GIVEN REQUEST =
Rewrite the entries below with every "Instruction" swapped for "Goal", leaving everything else unchanged.

EXCERPTED DATA =

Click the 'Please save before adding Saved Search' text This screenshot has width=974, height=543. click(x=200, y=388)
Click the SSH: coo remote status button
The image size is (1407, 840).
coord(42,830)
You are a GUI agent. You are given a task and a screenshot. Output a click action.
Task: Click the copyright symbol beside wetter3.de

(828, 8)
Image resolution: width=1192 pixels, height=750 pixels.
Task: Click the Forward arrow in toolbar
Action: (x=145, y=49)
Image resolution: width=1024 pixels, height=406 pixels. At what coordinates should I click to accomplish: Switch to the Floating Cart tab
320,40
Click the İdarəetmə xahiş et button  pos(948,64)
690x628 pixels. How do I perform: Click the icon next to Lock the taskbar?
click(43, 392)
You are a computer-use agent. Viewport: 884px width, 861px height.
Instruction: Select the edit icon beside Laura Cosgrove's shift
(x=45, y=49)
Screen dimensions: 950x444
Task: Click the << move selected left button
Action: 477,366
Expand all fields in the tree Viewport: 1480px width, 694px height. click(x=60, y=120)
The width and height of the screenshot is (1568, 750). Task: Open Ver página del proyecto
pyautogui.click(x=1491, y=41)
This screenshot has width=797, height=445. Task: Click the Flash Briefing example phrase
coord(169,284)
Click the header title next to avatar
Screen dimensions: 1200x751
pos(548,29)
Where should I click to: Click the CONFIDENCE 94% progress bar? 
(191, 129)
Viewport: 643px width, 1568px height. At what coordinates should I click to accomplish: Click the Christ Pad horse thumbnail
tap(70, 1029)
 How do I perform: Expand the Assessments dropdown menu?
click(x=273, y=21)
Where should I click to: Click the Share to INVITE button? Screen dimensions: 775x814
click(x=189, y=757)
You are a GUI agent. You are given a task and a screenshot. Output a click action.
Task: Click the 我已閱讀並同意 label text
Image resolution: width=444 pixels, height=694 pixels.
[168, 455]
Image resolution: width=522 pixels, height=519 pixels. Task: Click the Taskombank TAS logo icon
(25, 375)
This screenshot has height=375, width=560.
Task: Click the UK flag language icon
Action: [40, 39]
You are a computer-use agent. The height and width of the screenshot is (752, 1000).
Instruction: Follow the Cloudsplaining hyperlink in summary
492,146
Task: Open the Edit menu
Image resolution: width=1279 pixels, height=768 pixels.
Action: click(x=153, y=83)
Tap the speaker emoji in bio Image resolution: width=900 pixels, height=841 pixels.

WRITTEN ANSWER =
Click the 'Please save before adding Saved Search' text This screenshot has width=974, height=543. click(x=200, y=388)
Click the SSH: coo remote status button
The image size is (1407, 840).
coord(42,830)
You are a GUI agent. You are given a task and a screenshot. Output a click action.
Task: Click the copyright symbol beside wetter3.de

(828, 8)
Image resolution: width=1192 pixels, height=750 pixels.
Task: Click the Forward arrow in toolbar
Action: (x=145, y=49)
Image resolution: width=1024 pixels, height=406 pixels. At what coordinates should I click to accomplish: Switch to the Floating Cart tab
320,40
Click the İdarəetmə xahiş et button  pos(948,64)
690x628 pixels. How do I perform: Click the icon next to Lock the taskbar?
click(43, 392)
You are a computer-use agent. Viewport: 884px width, 861px height.
Goal: Select the edit icon beside Laura Cosgrove's shift
(x=45, y=49)
Screen dimensions: 950x444
Task: Click the << move selected left button
Action: 477,366
Expand all fields in the tree Viewport: 1480px width, 694px height. click(x=60, y=120)
The width and height of the screenshot is (1568, 750). Task: Open Ver página del proyecto
pyautogui.click(x=1491, y=41)
This screenshot has width=797, height=445. Task: Click the Flash Briefing example phrase
coord(169,284)
Click the header title next to avatar
Screen dimensions: 1200x751
pos(548,29)
Where should I click to: Click the CONFIDENCE 94% progress bar? 
(191, 129)
Viewport: 643px width, 1568px height. At what coordinates should I click to accomplish: Click the Christ Pad horse thumbnail
tap(70, 1029)
 How do I perform: Expand the Assessments dropdown menu?
click(x=273, y=21)
Where should I click to: Click the Share to INVITE button? Screen dimensions: 775x814
click(x=189, y=757)
You are a GUI agent. You are given a task and a screenshot. Output a click action.
Task: Click the 我已閱讀並同意 label text
Image resolution: width=444 pixels, height=694 pixels.
[168, 455]
Image resolution: width=522 pixels, height=519 pixels. Task: Click the Taskombank TAS logo icon
(25, 375)
This screenshot has height=375, width=560.
Task: Click the UK flag language icon
Action: [40, 39]
You are a computer-use agent. The height and width of the screenshot is (752, 1000).
Goal: Follow the Cloudsplaining hyperlink in summary
492,146
Task: Open the Edit menu
Image resolution: width=1279 pixels, height=768 pixels.
Action: click(x=153, y=83)
Tap the speaker emoji in bio Image resolution: width=900 pixels, height=841 pixels.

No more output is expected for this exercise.